■ **DIRECTIONS FOR THIS TASK**:
Beginning at the line that holds "Open the Any Genre dropdown", restate each line exactly through the final line of the records. Include both of those lines.

= = =

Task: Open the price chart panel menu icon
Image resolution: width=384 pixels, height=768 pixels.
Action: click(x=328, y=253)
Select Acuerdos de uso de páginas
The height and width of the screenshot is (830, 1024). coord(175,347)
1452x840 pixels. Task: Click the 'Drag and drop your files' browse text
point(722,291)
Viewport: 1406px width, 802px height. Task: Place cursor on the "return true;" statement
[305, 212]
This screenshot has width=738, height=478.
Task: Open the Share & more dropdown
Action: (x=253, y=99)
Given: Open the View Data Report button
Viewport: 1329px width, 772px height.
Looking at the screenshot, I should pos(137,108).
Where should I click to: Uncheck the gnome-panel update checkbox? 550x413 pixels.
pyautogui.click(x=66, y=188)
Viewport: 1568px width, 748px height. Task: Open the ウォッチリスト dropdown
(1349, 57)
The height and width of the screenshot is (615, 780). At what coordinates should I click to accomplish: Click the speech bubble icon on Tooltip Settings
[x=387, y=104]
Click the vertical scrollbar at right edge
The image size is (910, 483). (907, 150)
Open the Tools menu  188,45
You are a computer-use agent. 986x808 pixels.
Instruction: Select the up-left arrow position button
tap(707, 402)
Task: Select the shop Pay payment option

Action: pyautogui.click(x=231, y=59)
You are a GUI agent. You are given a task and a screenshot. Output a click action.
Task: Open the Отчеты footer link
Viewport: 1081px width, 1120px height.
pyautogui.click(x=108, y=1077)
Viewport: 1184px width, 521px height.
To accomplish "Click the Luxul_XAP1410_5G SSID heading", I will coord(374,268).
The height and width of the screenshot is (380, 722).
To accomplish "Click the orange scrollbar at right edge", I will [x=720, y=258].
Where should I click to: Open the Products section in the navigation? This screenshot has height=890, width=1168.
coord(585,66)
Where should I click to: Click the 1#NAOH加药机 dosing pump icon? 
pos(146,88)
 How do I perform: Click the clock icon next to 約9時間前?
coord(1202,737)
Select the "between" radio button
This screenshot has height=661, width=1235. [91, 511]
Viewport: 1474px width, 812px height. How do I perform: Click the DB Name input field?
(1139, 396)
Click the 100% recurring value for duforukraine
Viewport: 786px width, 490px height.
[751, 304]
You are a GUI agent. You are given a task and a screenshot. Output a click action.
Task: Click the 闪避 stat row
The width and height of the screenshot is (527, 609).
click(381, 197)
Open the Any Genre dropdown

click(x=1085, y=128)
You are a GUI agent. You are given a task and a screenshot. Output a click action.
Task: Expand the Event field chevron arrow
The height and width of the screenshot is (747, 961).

= = =

■ **RESPONSE TO THIS TASK**:
Open the Any Genre dropdown

click(x=1085, y=128)
You are a GUI agent. You are given a task and a screenshot. Output a click action.
Task: Expand the Event field chevron arrow
The height and width of the screenshot is (747, 961).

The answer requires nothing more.